O sermão de Ângelo foi um verdadeiro acontecimento, que logo se apoderou da curiosidade de Paris inteiro.
Por toda a parte se falava em tal, e se comentava aquele pálido e meigo seminarista, que vinha, da sombra silenciosa de um pobre mosteiro, abalar o coração de toda a corte de Luís XV.
Discutiam-lhe os olhos, a boca, os cabelos. Falava-se do seu ar angélico, da sua encantadora expressão de santo inspirado, e da maravilhosa doçura da sua voz.
Formaram-se logo mil lendas a respeito dele, e sabia-se que o rei, depois de lhe oferecer um lagar na capela real, o que foi imediatamente recusado pelo velho Ozéas, propôs-se a assistir à sua missa nova, graça que não tinha até aí concedido a nenhum outro iniciado, e prometeu também presenteá-lo com as vestes e paramentos que o seminarista tinha de pôr nesse dia, o que equivalia a dizer que Ângelo iria ordenar-se cercado de todos os esplendores.
E começaram, tanto os que presenciaram o famoso sermão de quinta-feira santa, como os que apenas ouviram falar dele com insistência, a esperar o dia da iniciação de Ângelo, para ter, ao menos, o prazer de ver esse imberbe e afortunado pregador, que assim abalava escandalosamente o alto e baixo público de Paris.
Ângelo era o assunto de todas as palestras da rua e das salas. No teatrinho que o duque de Orléans tinha no seu palácio de Bagnolet, célebre pelas cenas licenciosas que aí se representavam, tratava-se já de fazer subir à ribalta uma peça com o nome dele, na qual o duque desempenharia um dos principais papéis.
No salão teatral da duquesa de Villeroi, onde o rei da Dinamarca viera uma vez para ouvir declamar o popularíssimo Le Kain e MºClairon, pensava-se também em montar uma comédia de assunto sacro, cuja ação se passava na capela real, e cujo protagonista era um pregador de vinte anos.
E, assim, no teatro do barão de Esclapon, no da duquesa de Mazarin, no do Sr. de Magnaville, no do príncipe de Condé, no da Guimard, e nas salas alegres de Sofia Arnoud, pontos esses de reunião em que melhor se fazia espírito e, com mais graça e mais picante maldade, se discutiam as novidades e os escândalos do dia, era ainda Ângelo o assunto da palestra e o objeto de mil epigramas, sátiras e trocadilhos.

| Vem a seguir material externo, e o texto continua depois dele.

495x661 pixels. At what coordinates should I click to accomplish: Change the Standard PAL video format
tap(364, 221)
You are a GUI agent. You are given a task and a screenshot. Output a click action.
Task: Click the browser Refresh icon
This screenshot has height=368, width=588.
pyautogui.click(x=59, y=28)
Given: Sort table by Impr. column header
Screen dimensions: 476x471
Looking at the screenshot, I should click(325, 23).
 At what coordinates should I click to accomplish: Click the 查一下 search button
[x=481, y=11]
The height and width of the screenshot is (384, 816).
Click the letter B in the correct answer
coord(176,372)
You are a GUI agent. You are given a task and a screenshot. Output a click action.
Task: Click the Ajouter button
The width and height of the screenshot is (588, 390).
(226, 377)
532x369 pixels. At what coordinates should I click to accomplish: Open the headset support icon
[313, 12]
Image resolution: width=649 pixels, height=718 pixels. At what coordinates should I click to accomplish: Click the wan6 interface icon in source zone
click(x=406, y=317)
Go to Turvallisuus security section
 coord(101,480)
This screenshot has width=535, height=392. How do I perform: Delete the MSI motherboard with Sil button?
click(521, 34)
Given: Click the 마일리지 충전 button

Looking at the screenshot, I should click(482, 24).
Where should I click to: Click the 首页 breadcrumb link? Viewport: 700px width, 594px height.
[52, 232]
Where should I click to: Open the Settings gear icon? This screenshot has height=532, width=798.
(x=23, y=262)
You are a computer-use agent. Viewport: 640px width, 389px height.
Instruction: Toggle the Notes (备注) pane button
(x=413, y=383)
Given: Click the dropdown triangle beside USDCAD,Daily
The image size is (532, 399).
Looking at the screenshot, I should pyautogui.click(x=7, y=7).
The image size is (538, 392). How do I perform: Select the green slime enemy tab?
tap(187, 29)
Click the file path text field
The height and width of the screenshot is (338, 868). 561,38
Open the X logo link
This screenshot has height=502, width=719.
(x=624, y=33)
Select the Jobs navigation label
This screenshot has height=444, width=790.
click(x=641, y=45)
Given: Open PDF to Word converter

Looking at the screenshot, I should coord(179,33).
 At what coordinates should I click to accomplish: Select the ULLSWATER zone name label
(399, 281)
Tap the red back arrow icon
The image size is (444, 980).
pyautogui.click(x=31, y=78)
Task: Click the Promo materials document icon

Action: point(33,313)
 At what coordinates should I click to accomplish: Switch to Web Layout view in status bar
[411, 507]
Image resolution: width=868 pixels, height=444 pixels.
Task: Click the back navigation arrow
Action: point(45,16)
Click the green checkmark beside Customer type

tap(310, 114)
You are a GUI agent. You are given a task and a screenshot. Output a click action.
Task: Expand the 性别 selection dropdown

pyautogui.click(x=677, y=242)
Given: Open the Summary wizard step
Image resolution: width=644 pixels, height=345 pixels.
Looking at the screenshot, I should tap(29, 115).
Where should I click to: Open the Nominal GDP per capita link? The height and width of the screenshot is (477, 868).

Mas onde incontestavelmente o assunto despertou maior escândalo, foi no salão da condessa Alzira, bela, cínica e espirituosa cortesã, célebre por ser nessa época a mulher mais insensível e mais fria de Paris. Juravam todos que a formosa condessa jamais sentira por ninguém a menor partícula de amor, e que o seu melhor momento de alegria era quando, por causa dela, algum dos seus inúmeros apaixonados caía morto em duelo ou metia uma bala nos miolos.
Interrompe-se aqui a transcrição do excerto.